Yesterday, the Congressional Budget Office announced some more good news for members of Congress: For the third consecutive year, the Pell Grant funding cliff is smaller and further away than we thought. After a few shaky years of funding during the recession, the updated CBO baseline will surely come as welcome news to lawmakers facing midterm elections and a tight budget. But should Congress start celebrating just yet?
Not quite. The new CBO estimates prove Congress has bought some time, but long-term estimates still suggest the program’s unfunded costs are lying in wait.

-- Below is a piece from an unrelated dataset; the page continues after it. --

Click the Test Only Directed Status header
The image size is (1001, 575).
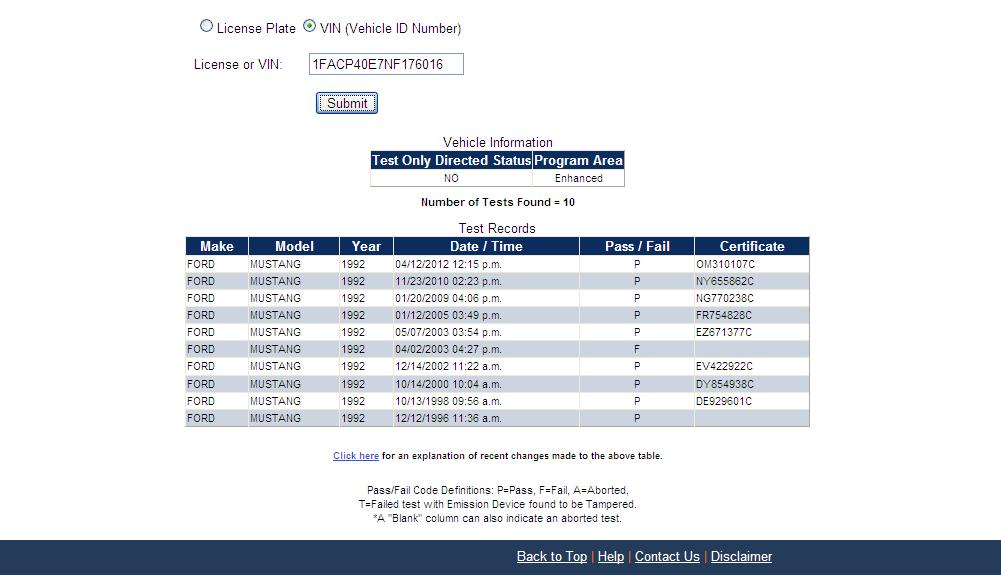[x=451, y=160]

And because the Pell Grant program runs like an entitlement program, in that all eligible applicants receive an award, lawmakers will have no choice but to deal with the shortfall eventually.
To date, Congress hasn’t provided a regular appropriation for the Pell Grant program larger than $22.8 billion, with another $5.5 billion kicked in for fiscal year 2014 awards through mandatory (entitlement) spending for the program. It’s filled in the rest, year after year, with short-term, emergency funding from a variety of sources, including the 2009 stimulus bill, student loan savings in the 2010 healthcare law, the Budget Control Act of 2011, and a series of eligibility changes to the program that reduced costs.

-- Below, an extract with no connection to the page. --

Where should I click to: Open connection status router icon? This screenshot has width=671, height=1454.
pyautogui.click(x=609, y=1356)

Starting with the 2013 CBO estimate, there was some surprising news: The program actually cost less than expected.
Then, starting with the 2013 CBO estimate, there was some surprising news: The program actually cost less than expected. As the rate of growth in the program flat-lined, the expected costs started to drop. Underestimating the numbers for fiscal year 2013 meant Congress could draw on an accumulated surplus in the program. Those funds--which actually come from funding provided in past years but never spent--are large enough that Congress can spread the surplus across fiscal years 2014 through 2017, added to a flat appropriation for the program. Based on a separate funding formula, the maximum grant also increases with inflation.

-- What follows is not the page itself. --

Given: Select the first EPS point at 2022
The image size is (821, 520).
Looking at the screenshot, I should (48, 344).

Here’s where it starts to get tricky. In fiscal year 2017, all that will be left of the surplus is $0.4 billion. And at the same time, the costs of the program are projected to increase as more students become eligible for Pell awards and the size of the maximum award increases from $5,730 this year (including the mandatory portion of the award) to $6,100. That will require a $25.0 billion regular appropriation, rather than the usual $22.8 billion. So in 2017, lawmakers are back where they’ve started, trying to patch together funding to keep the program going. And while the funding cliff is only $2.3 billion that year, CBO estimates it will grow every year thereafter, costing lawmakers more than $38 billion from fiscal year 2017 to 2024.
That means members of Congress aren’t off the hook in ensuring the Pell Grant program--the cornerstone of federal financial aid for low-income students--is financially stable. The CBO report is good news for the immediate future, but it’s not a cure. Lawmakers have bought themselves a few years to figure out the long-term future of Pell Grant appropriations. If they don’t, the Pell Grant funding cliff will come knocking again.